The digital revolution has dramatically increased the efficiency of government services. Citizens now schedule bills, pay traffic tickets and file their taxes online. However, modernization also potentially exposes cities and their residents to new vulnerabilities.

Cyber criminals covet sensitive data and personally identifiable information. The combination of confidential data and an unstable mix of emerging technologies and legacy digital infrastructures creates the perfect storm for ransomware hackers and denial-of-service attacks.

While cybersecurity in government organizations is an important internal concern, the sensitive data they store also makes it a matter of public safety. That’s why agencies are doing their best to mitigate risk by investing in top-of-the-line cybersecurity technology. In fact, the 2019 federal  cybersecurity budget is a proposed $15 billion, more than a 4% increase from the previous year, and roughly 18% to 20% of the entire federal IT budget.

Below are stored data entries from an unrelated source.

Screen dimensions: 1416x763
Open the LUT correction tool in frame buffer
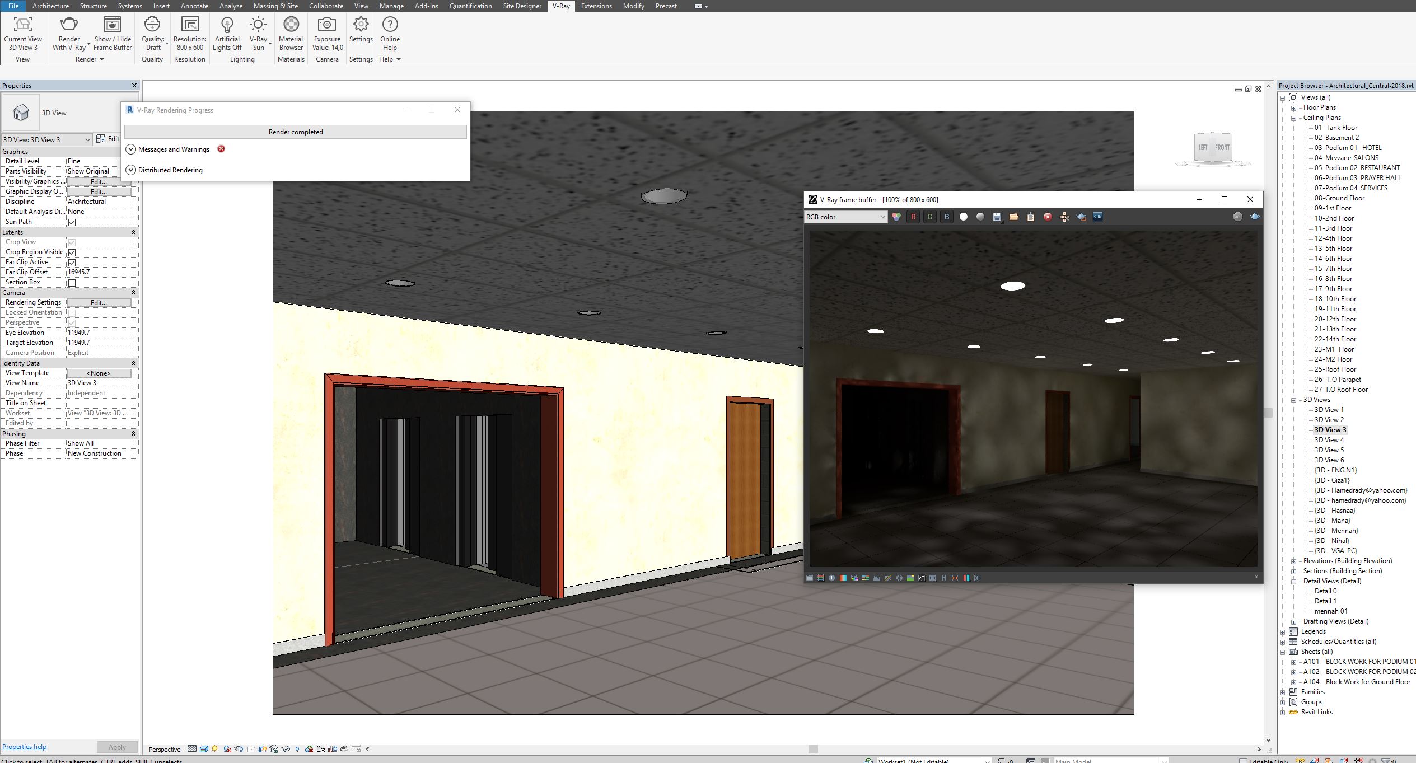pos(933,577)
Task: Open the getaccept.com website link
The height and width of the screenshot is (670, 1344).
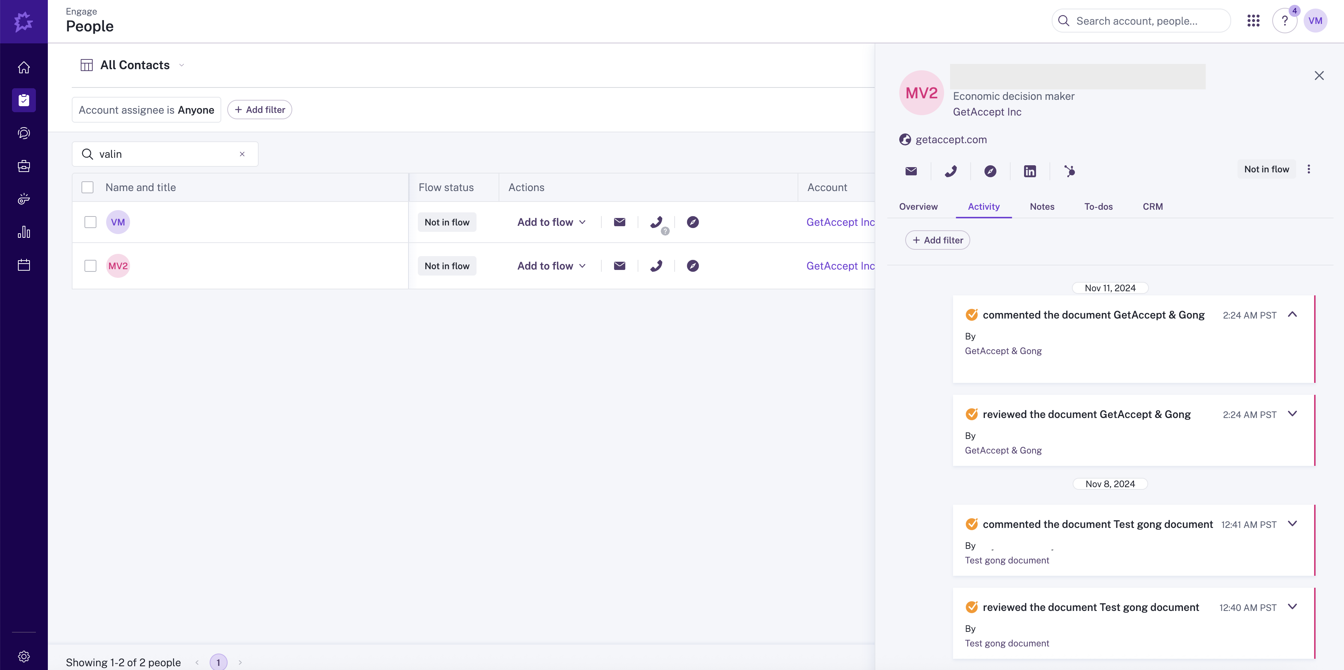Action: coord(951,139)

With the average cost of a successful cyber breach close to $8 million, these security costs are necessary but pricey investments. As technology continues to evolve, so do hackers. It’s time for public-sector leaders to evaluate their long-term cybersecurity strategies.

Back to basics

The public sector is responsible for processing a high volume of sensitive data and must pursue cyber defense strategies on a grand scale informed by an intelligent plan. Taking a project-based approach allows the application of tested methodologies to the overarching goal of keeping critical applications and data secure. Organizations should identify stakeholders, key services, manage velocity and complete iterations with retrospectives.

Additionally, managing the services and assets that support cybersecurity is critical and should be in scope with the organization’s approach. Mastering employee IT service requests and securing employee assets is the tried-and-true first line of defense against an attack. Neglecting IT service management (ITSM) basics in the scope of large, overarching cybersecurity strategies creates an unstable digital environment for all employees.

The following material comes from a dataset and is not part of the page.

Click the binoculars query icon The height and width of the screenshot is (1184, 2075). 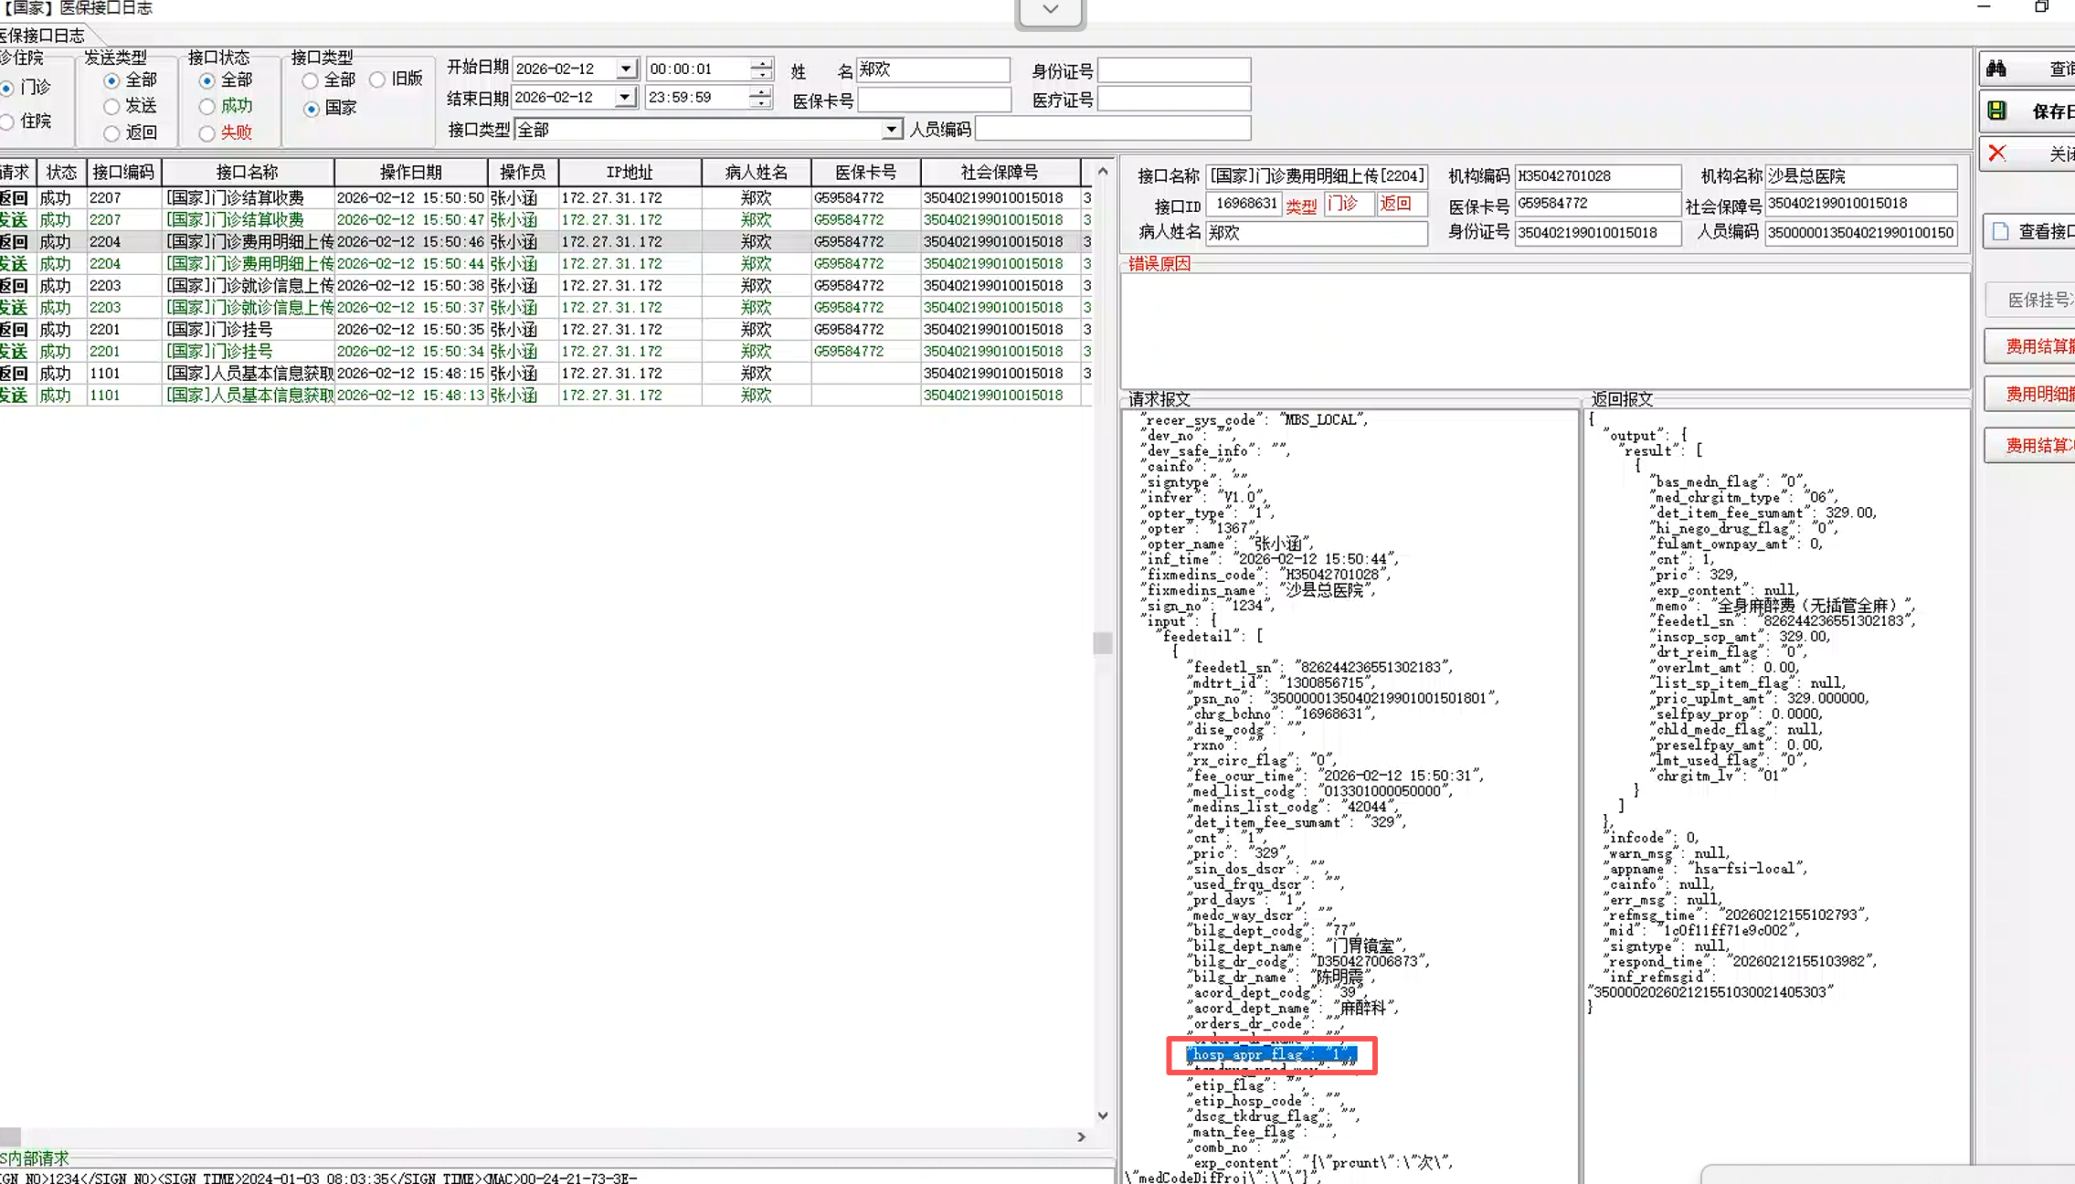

Artificial intelligence and the service desk 

If base IT processes are neglected when funneling funds into large-scale cybersecurity tactics, public sector leaders risk making their agencies and employees more vulnerable to cybersecurity issues. Under pressure to improve resolution times, IT technicians rush to provide solutions on disparate legacy IT systems. Their desire to quickly drive results paired with an outdated service application means security vulnerabilities have the potential to easily slip through the cracks. In 2019, effective cybersecurity strategy requires an end-to-end approach. Public-sector IT leaders must invest in modern and efficient ITSM infrastructures that support employees’ IT needs and includes the following two features:

2. Automation and AI-powered suggestions. As the public sector continues to digitize, it becomes increasingly difficult for technicians to parse through requests and separate serious threats from minor problems. With a constant stream of alerts, service desk technicians struggle to give each request more than only passing attention.

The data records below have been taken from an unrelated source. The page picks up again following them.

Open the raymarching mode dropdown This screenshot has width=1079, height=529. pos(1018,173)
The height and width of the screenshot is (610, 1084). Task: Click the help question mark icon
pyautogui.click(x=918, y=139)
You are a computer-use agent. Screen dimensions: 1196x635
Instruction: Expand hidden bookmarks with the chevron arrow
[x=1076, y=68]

Automation makes it easy for technicians to focus their talents on resolving issues. A modern service platform uses automation to power workflows, routing and prioritizing tickets to ensure they get to the appropriate team members quickly. Artificial intelligence facilitates this process by helping requesters provide accurate categories and subcategories, guiding them to self-service solutions for low-level tasks (like resetting passwords and locating files) and identifying critical requests (indicating more high-level issues and security threats) for technicians to solve, ensuring they receive the attention necessary for mitigating risk.

When smaller vulnerabilities are resolved efficiently with AI and automation, there is a twofold benefit. First, employee assets remain up-to-date and secure. Second, automation drastically reduces resolution times for common IT issues, providing faster and more effective service to the majority of stakeholders of those systems. On a broader level, it’s estimated that AI could free up nearly 30% of public-sector work time within five to seven years.

2. Documentation and reporting. It’s difficult to analyze greater IT trends and security concerns when visibility is limited to the individual request level. While one person requesting access to a file might be harmless, a sudden influx of access requests may signal something more significant. However, technicians and IT leaders trying to keep up with resolving individual issues can miss the signs of bad actors at play. Greater visibility into high-level IT issues and trends requires a service desk with documentation capabilities.

Documenting and recording information takes up 10% of public-sector work hours, but modern service desks can automatically record information from requests and make inferences about the insights captured. Reports are easily accessible and let the team inform key stakeholders about department operations and any cybersecurity concerns that arise.

Deeper visibility also provides technicians with information on the devices and platforms that stakeholders access on a daily basis, clueing them into which assets consistently underperform or are vulnerable to breaches. But it also allows for greater security regarding the assets themselves. With documentation of the past service requests and asset information, if a new ticket appears that doesn’t match past information, the system flags it as a potential threat and gives the ticket an extra layer of scrutiny.

The service desk is at the core of digital transformation

Security remains a top priority for public-sector IT leaders. But an effective, efficient service desk is often an overlooked asset that supports the greater IT security infrastructure. As the public sector continues to modernize, digital support requires a tool that automates requests and documents their trends. With the extra efficiency and reporting support, technicians are free to focus on high-level cybersecurity strategy, thwarting criminals and protecting citizens' information.